On Dec 18, 5:43 am, Michael Bayer <mike...@zzzcomputing.com> wrote:
> On Dec 17, 2011, at 6:56 PM, Jad Kik wrote:
>
>
>
>
>
>
>
>
>
> > Hi,
> > My problem is with using a many-to-many relationship inside a query.
>
> > I wanted to get all the Customers who are associated to a
> > CustomerGroup, I did:
> > session.query(Customer).filter(Customer.groups.contains(group))
>
> > I wanted to get all the Customers who do not belong to any
> > CustomerGroup. I tried that:
> > session.query(Customer).filter(len(Customer.groups) == 0)
> > which threw an exception "TypeError: object of type
> > 'InstrumentedAttribute' has no len()".
> > I understand what that means, but it would be a good thing to have it
> > available, something similar to Customer.groups.contains().
>
> > I can't seem to do such a thing neither:
> > session.query(Customer).filter([some subquery].count() == 0)
> > Then what would [some subquery] be?
>
> > I did manage to do it with normal SQL (on MySQL 5.1):
> > SELECT c2.id FROM customers c2 WHERE (SELECT COUNT(cg.id) FROM
> > customers c, customergroups cg, customer_group ccg WHERE
> > ccg.customer_id=c.id AND ccg.group_id=cg.id AND c.id=c2.id)=0
> > It worked as I expected.
>
> The usual form of this query is relational terms (the set of all customers) 

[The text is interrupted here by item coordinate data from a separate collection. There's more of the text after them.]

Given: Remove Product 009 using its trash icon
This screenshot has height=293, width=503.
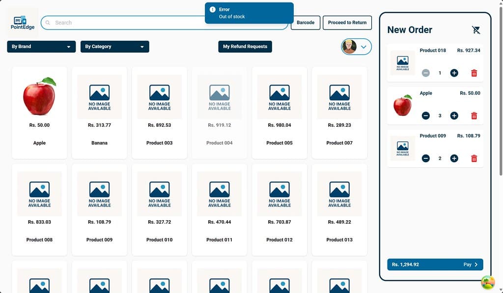Looking at the screenshot, I should pyautogui.click(x=474, y=158).
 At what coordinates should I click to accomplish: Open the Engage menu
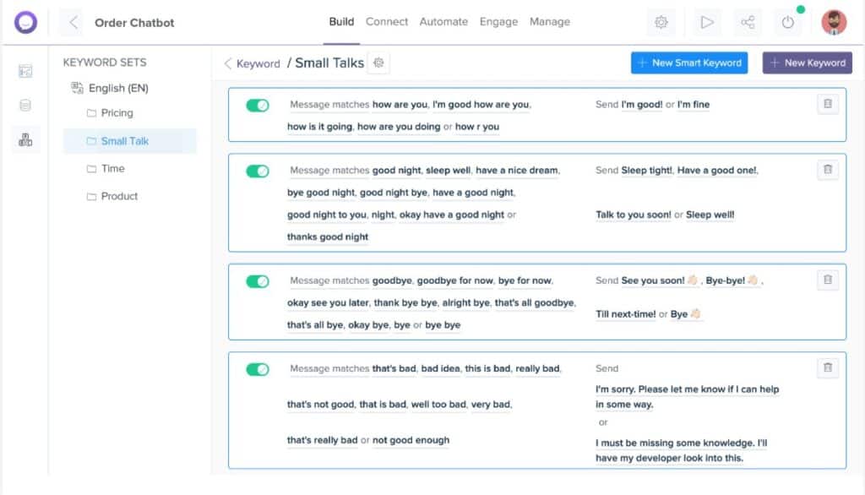click(x=498, y=22)
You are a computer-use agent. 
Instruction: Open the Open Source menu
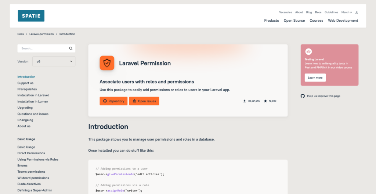point(294,21)
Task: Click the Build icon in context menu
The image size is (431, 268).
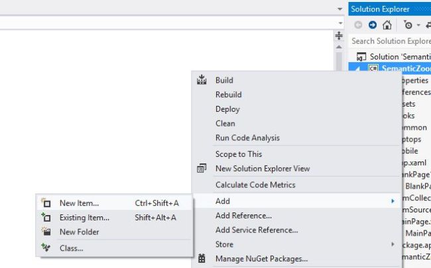Action: pos(202,80)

> <intersection> (the set of all customer ids in customer_group with N number 
> of group id).   The second half of it uses GROUP BY to group by the customer 
> id and HAVING to limit the rows, and you'd use join() to join the two 
> together as in the form 
> athttp://www.sqlalchemy.org/docs/orm/tutorial.html#using-subqueries.
>
> But here you're looking for the count being zero.   So a subquery against 
> customer_group won't have any rows you'd care about.   To query for an 
> exclusion, use WHERE NOT EXISTS.   In the ORM this is the expression 
> ~Customer.groups.any(), just like the third example 
> athttp://www.sqlalchemy.org/docs/orm/internals.html#sqlalchemy.orm.prop....   
> The join across the association table is handled here within the subquery.
>
> The correlated subquery approach you have is more amenable to being "packaged 
> up" as a simple WHERE criterion on the Python side, but you'll note the 
> format of the query is less well suited to the typical optimizer.  MySQL's 
> optimizer in particular is awful, so this is an example where 
> len(SomeRelationship) might look tidy on the Python side but is actually not 
> taking the reality of the relational database into account to an appropriate 
> degree.    You could achieve that exact form by using the style 
> athttp://www.sqlalchemy.org/docs/orm/tutorial.html#using-subqueriesin 
> conjunction with aliased(Customer) to produce "c2".
>
> I don't know if any of these ways is really "cleaner", except for the ~any() 
> that is only appropriate for the "no groups" comparison.